--- Your instructions ---
Copy the material below word for word, with every line exactly as it stands.

--- Available data ---
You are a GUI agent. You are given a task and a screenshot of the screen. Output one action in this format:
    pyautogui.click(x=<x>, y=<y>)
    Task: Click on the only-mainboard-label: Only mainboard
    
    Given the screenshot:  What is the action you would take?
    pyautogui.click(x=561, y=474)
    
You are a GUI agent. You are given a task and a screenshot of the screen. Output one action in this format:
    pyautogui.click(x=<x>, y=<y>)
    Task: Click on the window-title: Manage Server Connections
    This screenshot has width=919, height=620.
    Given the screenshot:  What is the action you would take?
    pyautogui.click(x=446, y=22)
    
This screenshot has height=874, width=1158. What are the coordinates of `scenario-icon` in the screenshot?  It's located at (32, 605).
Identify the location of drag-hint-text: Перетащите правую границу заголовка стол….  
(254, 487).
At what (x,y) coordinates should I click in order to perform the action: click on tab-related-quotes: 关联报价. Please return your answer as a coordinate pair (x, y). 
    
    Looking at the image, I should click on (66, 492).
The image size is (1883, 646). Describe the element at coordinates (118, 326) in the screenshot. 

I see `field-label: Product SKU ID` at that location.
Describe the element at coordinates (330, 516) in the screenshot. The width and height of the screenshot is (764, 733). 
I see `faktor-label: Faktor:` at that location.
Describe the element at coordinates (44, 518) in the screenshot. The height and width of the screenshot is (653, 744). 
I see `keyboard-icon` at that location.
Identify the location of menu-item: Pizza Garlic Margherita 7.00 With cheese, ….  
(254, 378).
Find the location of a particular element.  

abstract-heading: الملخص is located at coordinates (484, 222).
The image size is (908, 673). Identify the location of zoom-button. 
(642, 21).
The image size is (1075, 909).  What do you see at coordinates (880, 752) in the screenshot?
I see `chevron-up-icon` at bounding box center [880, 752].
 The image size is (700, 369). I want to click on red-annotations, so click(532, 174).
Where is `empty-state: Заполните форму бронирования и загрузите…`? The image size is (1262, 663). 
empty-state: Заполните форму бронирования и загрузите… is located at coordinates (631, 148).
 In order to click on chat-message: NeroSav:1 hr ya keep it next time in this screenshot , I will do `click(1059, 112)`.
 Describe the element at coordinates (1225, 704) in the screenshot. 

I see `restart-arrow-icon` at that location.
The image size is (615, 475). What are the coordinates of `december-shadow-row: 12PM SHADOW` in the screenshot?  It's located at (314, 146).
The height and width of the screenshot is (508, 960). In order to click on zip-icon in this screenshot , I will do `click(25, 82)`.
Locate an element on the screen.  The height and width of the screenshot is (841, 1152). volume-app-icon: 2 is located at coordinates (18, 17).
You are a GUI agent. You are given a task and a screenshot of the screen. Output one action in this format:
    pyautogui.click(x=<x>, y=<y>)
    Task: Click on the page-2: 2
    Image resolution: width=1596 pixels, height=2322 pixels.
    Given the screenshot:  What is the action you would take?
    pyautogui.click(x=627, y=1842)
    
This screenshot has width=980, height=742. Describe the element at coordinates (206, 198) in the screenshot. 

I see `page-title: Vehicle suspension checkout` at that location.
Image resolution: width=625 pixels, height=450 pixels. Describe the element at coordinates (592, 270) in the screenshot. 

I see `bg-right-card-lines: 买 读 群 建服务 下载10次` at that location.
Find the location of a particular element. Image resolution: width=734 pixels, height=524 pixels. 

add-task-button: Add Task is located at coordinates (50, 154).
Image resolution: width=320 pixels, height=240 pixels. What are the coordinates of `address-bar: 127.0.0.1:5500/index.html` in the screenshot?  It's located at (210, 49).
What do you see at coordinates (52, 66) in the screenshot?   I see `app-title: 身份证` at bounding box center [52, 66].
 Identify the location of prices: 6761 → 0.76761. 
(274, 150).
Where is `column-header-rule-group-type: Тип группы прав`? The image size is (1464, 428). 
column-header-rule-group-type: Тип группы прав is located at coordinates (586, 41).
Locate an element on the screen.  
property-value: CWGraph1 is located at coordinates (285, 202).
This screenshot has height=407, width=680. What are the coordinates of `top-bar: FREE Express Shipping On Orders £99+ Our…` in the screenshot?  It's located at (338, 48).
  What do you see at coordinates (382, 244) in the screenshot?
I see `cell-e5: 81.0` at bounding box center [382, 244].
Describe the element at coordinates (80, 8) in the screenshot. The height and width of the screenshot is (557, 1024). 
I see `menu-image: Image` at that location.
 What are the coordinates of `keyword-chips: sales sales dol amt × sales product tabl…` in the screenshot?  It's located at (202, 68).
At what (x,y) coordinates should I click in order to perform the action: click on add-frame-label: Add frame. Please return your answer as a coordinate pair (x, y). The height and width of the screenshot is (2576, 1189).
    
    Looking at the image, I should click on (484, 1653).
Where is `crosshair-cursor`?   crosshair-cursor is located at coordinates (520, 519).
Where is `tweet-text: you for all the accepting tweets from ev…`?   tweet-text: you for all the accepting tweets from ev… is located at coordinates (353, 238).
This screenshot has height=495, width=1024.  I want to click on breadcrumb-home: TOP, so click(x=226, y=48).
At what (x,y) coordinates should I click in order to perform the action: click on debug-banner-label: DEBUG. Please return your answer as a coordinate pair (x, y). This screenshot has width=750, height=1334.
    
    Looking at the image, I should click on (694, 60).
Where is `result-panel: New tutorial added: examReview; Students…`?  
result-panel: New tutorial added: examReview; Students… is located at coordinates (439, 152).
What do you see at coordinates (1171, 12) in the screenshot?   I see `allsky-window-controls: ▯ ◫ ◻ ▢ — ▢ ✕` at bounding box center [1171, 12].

--- Result ---
You are a GUI agent. You are given a task and a screenshot of the screen. Output one action in this format:
    pyautogui.click(x=<x>, y=<y>)
    Task: Click on the only-mainboard-label: Only mainboard
    
    Given the screenshot:  What is the action you would take?
    pyautogui.click(x=561, y=474)
    
You are a GUI agent. You are given a task and a screenshot of the screen. Output one action in this format:
    pyautogui.click(x=<x>, y=<y>)
    Task: Click on the window-title: Manage Server Connections
    This screenshot has width=919, height=620.
    Given the screenshot:  What is the action you would take?
    pyautogui.click(x=446, y=22)
    
This screenshot has height=874, width=1158. What are the coordinates of `scenario-icon` in the screenshot?  It's located at (32, 605).
Identify the location of drag-hint-text: Перетащите правую границу заголовка стол….  
(254, 487).
At what (x,y) coordinates should I click in order to perform the action: click on tab-related-quotes: 关联报价. Please return your answer as a coordinate pair (x, y). 
    
    Looking at the image, I should click on (66, 492).
The image size is (1883, 646). Describe the element at coordinates (118, 326) in the screenshot. 

I see `field-label: Product SKU ID` at that location.
Describe the element at coordinates (330, 516) in the screenshot. The width and height of the screenshot is (764, 733). 
I see `faktor-label: Faktor:` at that location.
Describe the element at coordinates (44, 518) in the screenshot. The height and width of the screenshot is (653, 744). 
I see `keyboard-icon` at that location.
Identify the location of menu-item: Pizza Garlic Margherita 7.00 With cheese, ….  
(254, 378).
Find the location of a particular element.  

abstract-heading: الملخص is located at coordinates (484, 222).
The image size is (908, 673). Identify the location of zoom-button. 
(642, 21).
The image size is (1075, 909).  What do you see at coordinates (880, 752) in the screenshot?
I see `chevron-up-icon` at bounding box center [880, 752].
 The image size is (700, 369). I want to click on red-annotations, so click(532, 174).
Where is `empty-state: Заполните форму бронирования и загрузите…`? The image size is (1262, 663). 
empty-state: Заполните форму бронирования и загрузите… is located at coordinates (631, 148).
 In order to click on chat-message: NeroSav:1 hr ya keep it next time in this screenshot , I will do `click(1059, 112)`.
 Describe the element at coordinates (1225, 704) in the screenshot. 

I see `restart-arrow-icon` at that location.
The image size is (615, 475). What are the coordinates of `december-shadow-row: 12PM SHADOW` in the screenshot?  It's located at (314, 146).
The height and width of the screenshot is (508, 960). In order to click on zip-icon in this screenshot , I will do `click(25, 82)`.
Locate an element on the screen.  The height and width of the screenshot is (841, 1152). volume-app-icon: 2 is located at coordinates (18, 17).
You are a GUI agent. You are given a task and a screenshot of the screen. Output one action in this format:
    pyautogui.click(x=<x>, y=<y>)
    Task: Click on the page-2: 2
    Image resolution: width=1596 pixels, height=2322 pixels.
    Given the screenshot:  What is the action you would take?
    pyautogui.click(x=627, y=1842)
    
This screenshot has width=980, height=742. Describe the element at coordinates (206, 198) in the screenshot. 

I see `page-title: Vehicle suspension checkout` at that location.
Image resolution: width=625 pixels, height=450 pixels. Describe the element at coordinates (592, 270) in the screenshot. 

I see `bg-right-card-lines: 买 读 群 建服务 下载10次` at that location.
Find the location of a particular element. Image resolution: width=734 pixels, height=524 pixels. 

add-task-button: Add Task is located at coordinates (50, 154).
Image resolution: width=320 pixels, height=240 pixels. What are the coordinates of `address-bar: 127.0.0.1:5500/index.html` in the screenshot?  It's located at (210, 49).
What do you see at coordinates (52, 66) in the screenshot?   I see `app-title: 身份证` at bounding box center [52, 66].
 Identify the location of prices: 6761 → 0.76761. 
(274, 150).
Where is `column-header-rule-group-type: Тип группы прав`? The image size is (1464, 428). 
column-header-rule-group-type: Тип группы прав is located at coordinates (586, 41).
Locate an element on the screen.  
property-value: CWGraph1 is located at coordinates (285, 202).
This screenshot has height=407, width=680. What are the coordinates of `top-bar: FREE Express Shipping On Orders £99+ Our…` in the screenshot?  It's located at (338, 48).
  What do you see at coordinates (382, 244) in the screenshot?
I see `cell-e5: 81.0` at bounding box center [382, 244].
Describe the element at coordinates (80, 8) in the screenshot. The height and width of the screenshot is (557, 1024). 
I see `menu-image: Image` at that location.
 What are the coordinates of `keyword-chips: sales sales dol amt × sales product tabl…` in the screenshot?  It's located at (202, 68).
At what (x,y) coordinates should I click in order to perform the action: click on add-frame-label: Add frame. Please return your answer as a coordinate pair (x, y). The height and width of the screenshot is (2576, 1189).
    
    Looking at the image, I should click on (484, 1653).
Where is `crosshair-cursor`?   crosshair-cursor is located at coordinates (520, 519).
Where is `tweet-text: you for all the accepting tweets from ev…`?   tweet-text: you for all the accepting tweets from ev… is located at coordinates (353, 238).
This screenshot has height=495, width=1024.  I want to click on breadcrumb-home: TOP, so click(x=226, y=48).
At what (x,y) coordinates should I click in order to perform the action: click on debug-banner-label: DEBUG. Please return your answer as a coordinate pair (x, y). This screenshot has width=750, height=1334.
    
    Looking at the image, I should click on (694, 60).
Where is `result-panel: New tutorial added: examReview; Students…`?  
result-panel: New tutorial added: examReview; Students… is located at coordinates (439, 152).
What do you see at coordinates (1171, 12) in the screenshot?   I see `allsky-window-controls: ▯ ◫ ◻ ▢ — ▢ ✕` at bounding box center [1171, 12].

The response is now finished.